Rosalina Gabriel- Não me surpreendeu. Fiquei muito contente por ele o ter escrito, ter atenção a toda a complexidade da vida e, naturalmente, escrever sobre um tema que me é tão caro porque é o tema do meu trabalho diário. Portanto, como católica, não fiquei surpreendida pela posição que o papa tomou. Fiquei, sim, muito contente até porque está escrito de uma maneira muito simples e muito lógica. É um documento cheio de conteúdo mas com uma enorme sensibilidade e simplicidade.

 

Sítio Igreja Açores-  Que mensagem fica deste texto?

Rosalina Gabriel-  Esta encíclica é um alerta fundamental para a importância do ambiente, mas não só. Sobretudo tem o condão de não ser um texto simplista que apresente uma solução formatada para tudo e isso poder ser muito importante para ser levado em consideração.

 

Sítio Igreja Açores- Somos sempre nós e as nossas circunstâncias. O Papa revela bem o seu próprio contexto e uma enorme oportunidade que é esta encíclica servir quase de mote à cimeira do Clima em dezembro. O que é que os líderes mundiais podem retirar daqui?

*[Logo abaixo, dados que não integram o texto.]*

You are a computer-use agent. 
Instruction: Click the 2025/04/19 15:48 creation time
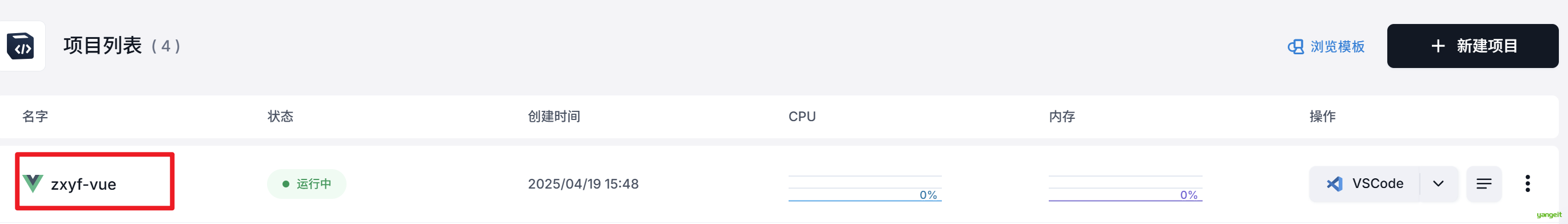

Rosalina Gabriel- O que quiserem pois não faltam soluções, sugestões e caminhos alternativos. É uma questão de os querermos ver e seguir…

 

Sítio Igreja Açores- Há condições para o texto ser levado efetivamente em linha de conta?

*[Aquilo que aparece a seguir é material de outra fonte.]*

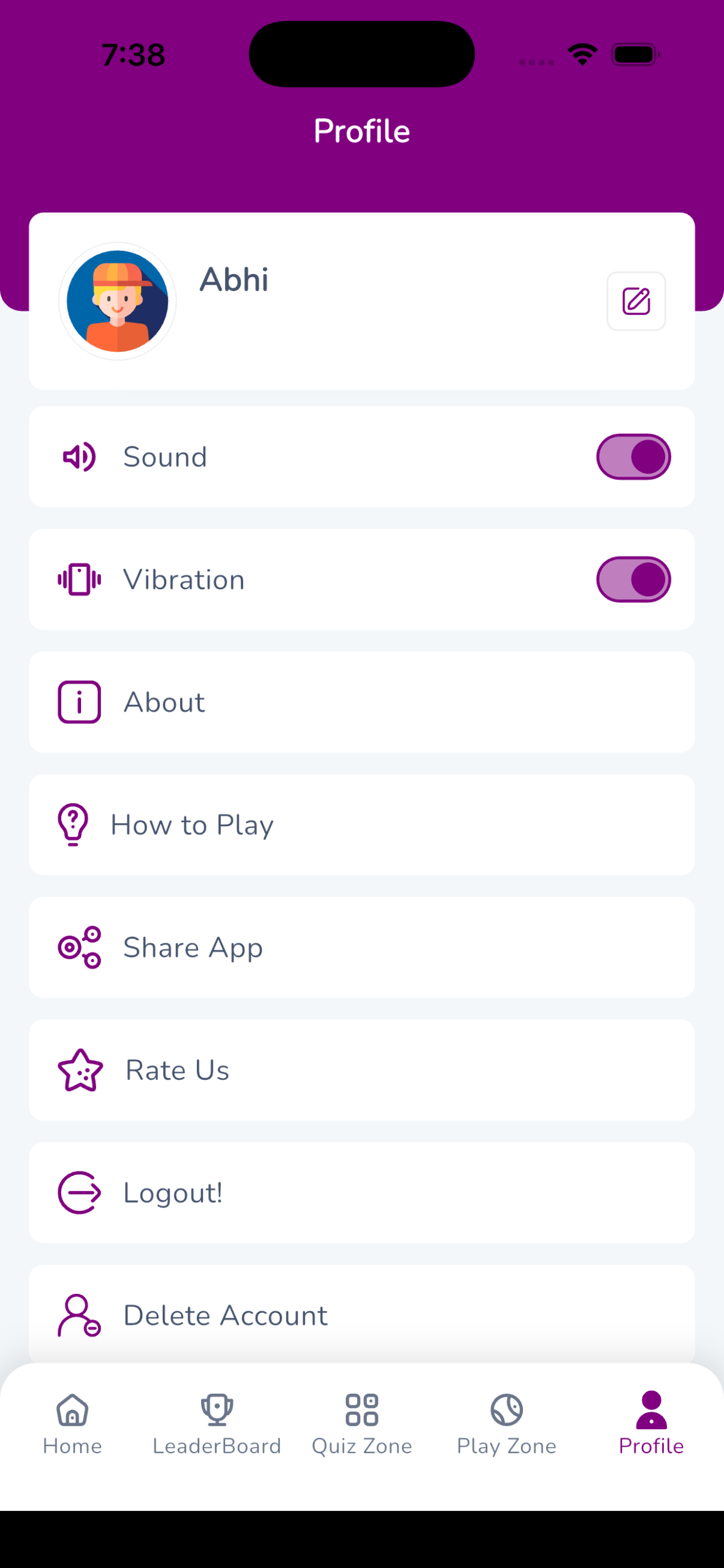Click the phone vibration icon
The height and width of the screenshot is (1568, 724).
(79, 579)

Rosalina Gabriel- Não devemos menosprezar o poder da oração. Todos devemos rezar pelo sucesso destas reuniões. A influência diplomática da Santa Sé encarregar-se-à do resto. Este texto resulta de muitos contributos e reflete a posição oficial da igreja que está muito ao lado de grupos ambientalistas que pensam desta maneira. Até agora muitas das posições da Igreja não foram suficientes para mudar tudo, mas será mais um passo que espero sinceramente seja muito positivo. Nós não devemos menosprezar o papel da solidariedade. As pessoas do planeta têm vontade de que as coisas melhorem. Há alternativa. Por vezes parece que não há, mas há e esta encíclica vem mostrar que há e que há vontade para a por em marcha. As fábricas não têm que ser cada vez maiores para produzirem mais; os alimentos não têm que ser geneticamente modificados para existirem em maior quantidade. Não há inevitabilidade nenhuma nestes pressupostos.

 

Sítio Igreja Açores- E esta vontade implícita do Santa Padre tem seguidores?

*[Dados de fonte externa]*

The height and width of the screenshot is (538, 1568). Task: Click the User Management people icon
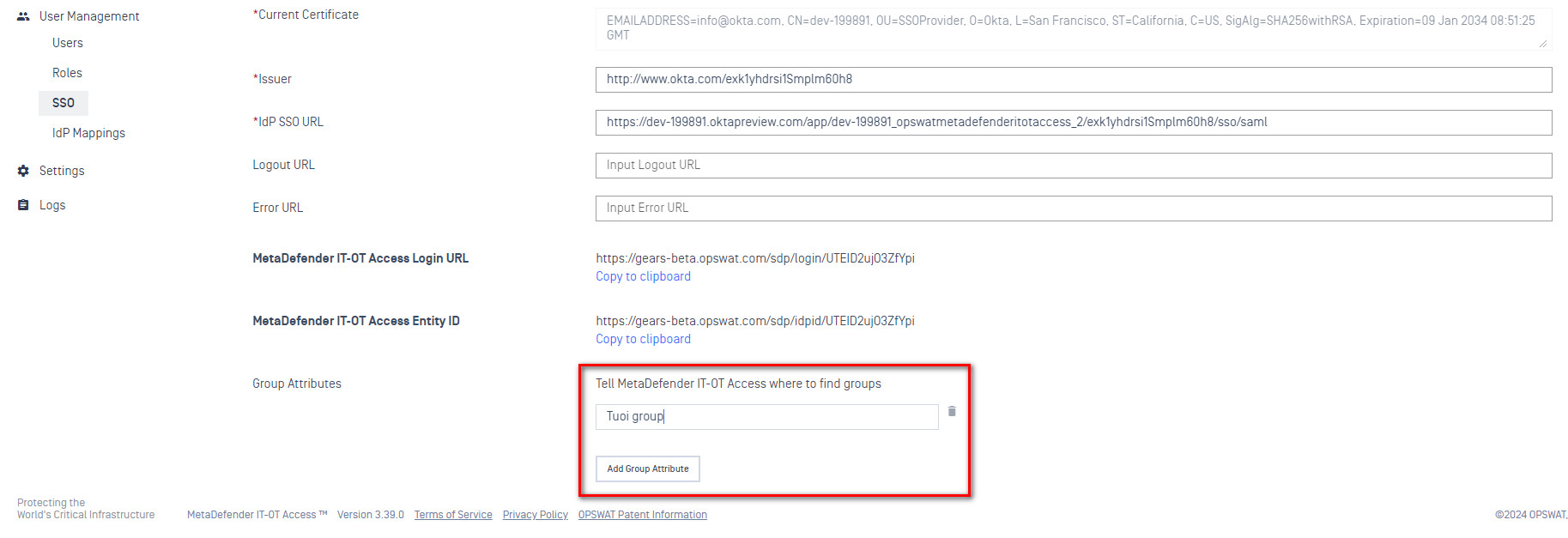click(23, 16)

Rosalina Gabriel- Claro que tem e  as pessoas mostram-no todos os dias. O futuro ainda não aconteceu; nós é que o fazemos. Estamos naturalmente condicionados pelo que já fizemos. Mas podemos sempre fazer melhor.

 

Sítio Igreja Açores-  Qual é a ideia chave desta encíclica?

Rosalina Gabriel- Não é fácil fazer essa síntese, mas partindo de um artigo de fevereiro da revista Science eu diria assim: nós estamos a forçar as fronteiras da habitabilidade do nosso planeta; nalguns casos já as ultrapassamos e dos três aspetos mais referenciados- a biodiversidade, a presença de azoto nos ecossistemas que permitiu melhorar a produção de alimentos ajudando no combate à fome sem a erradicar mas que está a alterar os ecossistemas e as questões do clima- o que me é mais caro é o da biodiversidade porque nunca como neste texto o problema foi tratado com tanta profundidade.